> TEXT PROVIDED
On Thu, Oct 24, 2019 at 01:59:29PM +0900, Michael Paquier wrote:
> Yes, I can confirm the report. In the case of this scenario the
> reindex is waiting for the first transaction to finish before step 5,
> the cancellation causing the follow-up process to not be done
> (set_dead & the next ones). So at this stage the swap has actually
> happened. I am still analyzing the report in depths, but you don't
> have any problems with a plain index when interrupting at this stage,
> and the old index can be cleanly dropped with the new one present, so
> my first thoughts are that we are just missing some more dependency
> cleanup at the swap phase when dealing with a partition index.
Okay, I have found this one. The issue is that at the swap phase
pg_class.relispartition of the new index is updated to use the value
of the old index (true for a partition index), however relispartition
needs to be updated as well for the old index or when trying to
interact with it we get failures as the old index is part of no
inheritance trees. We could use just use false as the index created
concurrently is not attached to a partition with its inheritance links
updated until the swap phase, but it feels more natural to just swap
relispartition for the old and the new index, as per the attached.
This brings also the point that you could just update pg_class to fix
things if you have a broken cluster.
In short, the attached fixes the issue for me, and that's the last bug
I know of in what has been reported..
--
Michael

> RECORDED DATA
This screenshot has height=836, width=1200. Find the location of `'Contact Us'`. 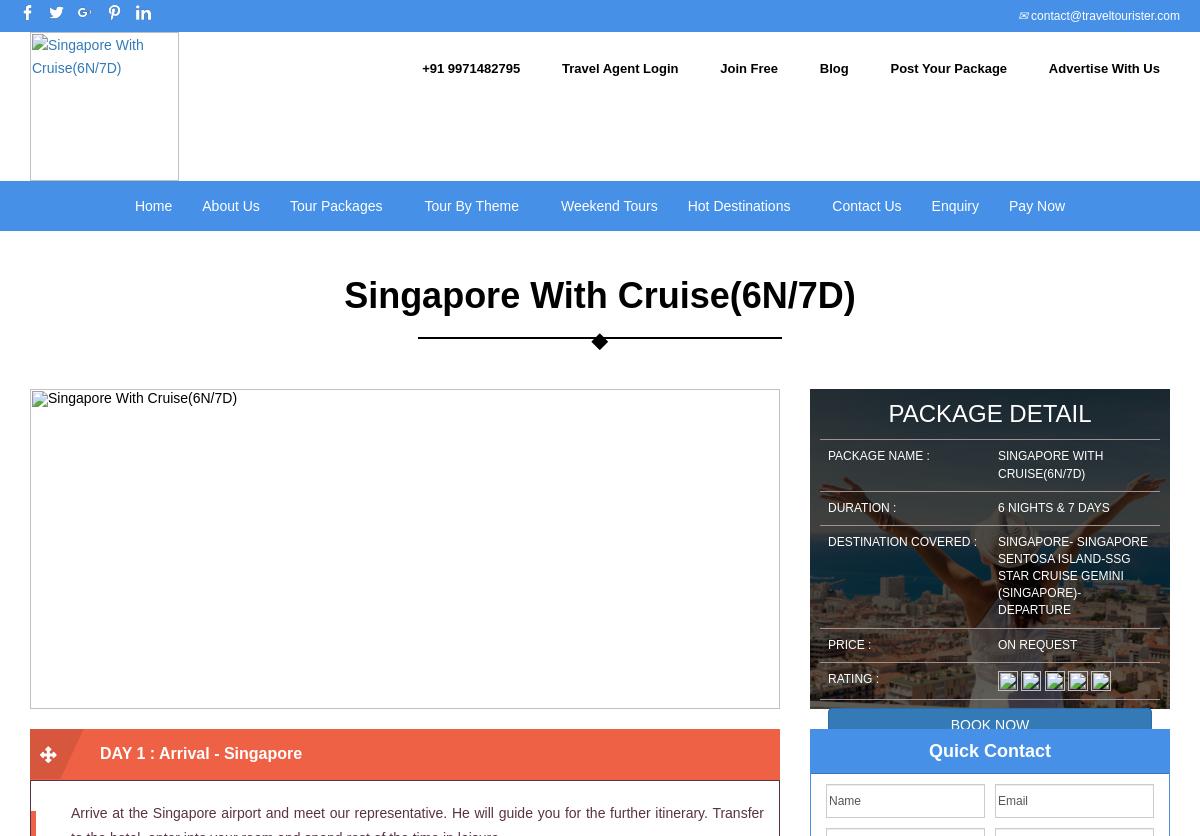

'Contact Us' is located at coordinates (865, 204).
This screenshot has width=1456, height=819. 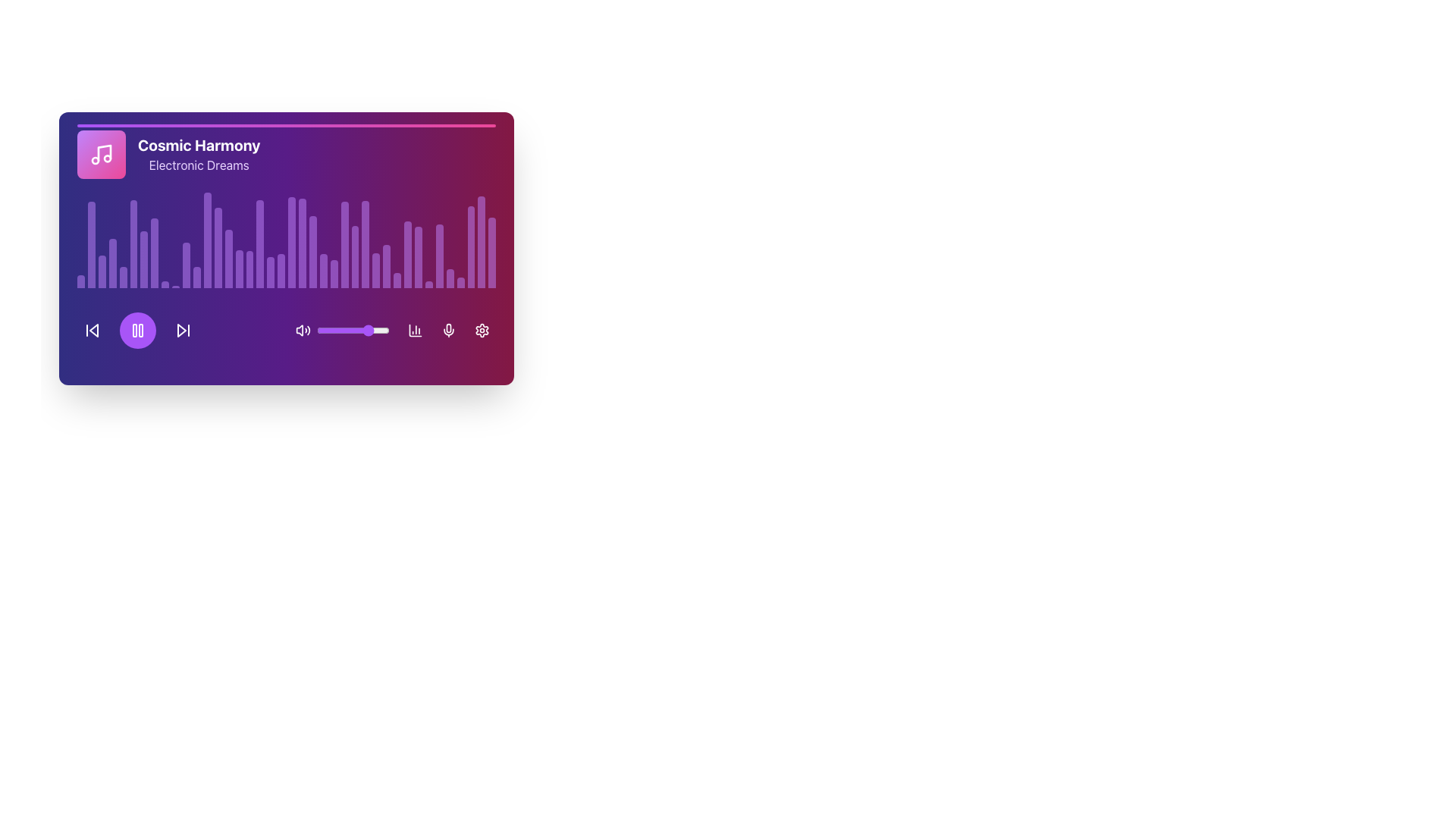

> EXERCISE BRIEF
Print the part of the message about the reindex bug starting with "On Thu, Oct" and going on through "a partition index.". The listing is separate material and has no connection to the message about the reindex bug.

> WORKED SOLUTION
On Thu, Oct 24, 2019 at 01:59:29PM +0900, Michael Paquier wrote:
> Yes, I can confirm the report. In the case of this scenario the
> reindex is waiting for the first transaction to finish before step 5,
> the cancellation causing the follow-up process to not be done
> (set_dead & the next ones). So at this stage the swap has actually
> happened. I am still analyzing the report in depths, but you don't
> have any problems with a plain index when interrupting at this stage,
> and the old index can be cleanly dropped with the new one present, so
> my first thoughts are that we are just missing some more dependency
> cleanup at the swap phase when dealing with a partition index.